The PSLC DataShop provides two main services to the learning science community:
- a central repository to secure and store research data
- a set of analysis and reporting tools
Researchers can rapidly access standard reports such as learning curves, as well as browse data using the interactive web application. To support other analyses, the DataShop can export data to a tab-delimited format that can then be used in statistical software and other analysis packages.
Case Studies
Watch a video on how DataShop was used to discover a better knowledge component model of student learning. Read more ...
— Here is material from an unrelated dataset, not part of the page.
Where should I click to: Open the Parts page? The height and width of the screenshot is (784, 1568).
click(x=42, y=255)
Guide to the Tutor Message format
Read the “Guide to the Tutor Message format”,
which describes the data format that DataShop accepts.
Read more ...
DataShop News
Wednesday, 17 February 2010
DataShop 4.0 Released
New DataShop Web Services features, plus more
There seemed to be a lot of interest in DataShop Web Services at the DataShop User Meeting in November. At the time of the meeting, we could only demo what was in development. We're now happy to release the services we previewed. We hope these two new features—Get Transactions and Get Student-Step Records—will make Web Services a useful approach for researchers who want to automate data retrieval and analysis.
Get Transactions
https://pslcdatashop.web.cmu.edu/services/datasets/[id]/[?samples/id]/transactions
- Get a tab-delimited response (can be zipped as well) of transactions for a given dataset or sample and your request parameters
- If a sample ID is not provided, transactions for the "All Data" sample will be returned.
Get Student-Step Records
https://pslcdatashop.web.cmu.edu/services/datasets/[id]/samples/[?id]/steps
- Get a tab-delimited response (can be zipped as well) of student-step records for a given dataset or sample and your request parameters.
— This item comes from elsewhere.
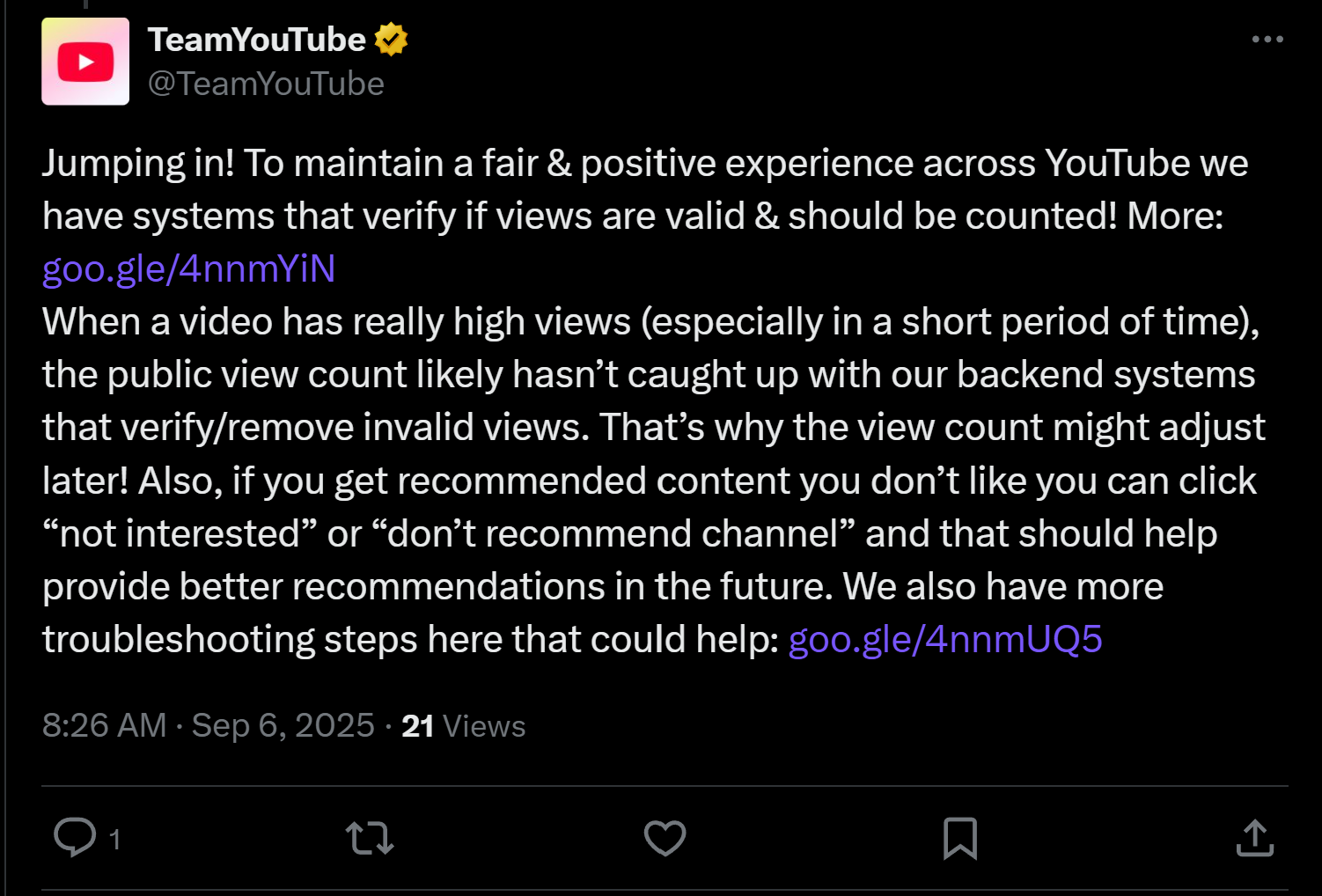
Task: Open the TeamYouTube profile avatar
Action: tap(85, 62)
- If a sample ID is not provided, student-step records for the "All Data" sample will be returned.
Learn more about these new services on the Web Services page.
We've also released the following tweaks and improvements:
- Project announcements. On the home page that lists the datasets in DataShop, you'll see a small box with the title "Announcements" that shows recent news about the project, with links to the full news posts.
- Learning curve point info "Obs" column. When clicking on points in a learning curve, you can now see the frequency of items going into the breakdown by KCs/Problems/Steps/Students. For example, before you could only tell that data for 13 steps contributed to an aggregate point in the learning curve, and you could see error rate values (for example) for each, but you didn't know how much each step contributed to the aggregate. Now, an "Obs" (Observation) column displays the frequency of each item in the aggregate, so you can tell which step is contributing most to that error rate.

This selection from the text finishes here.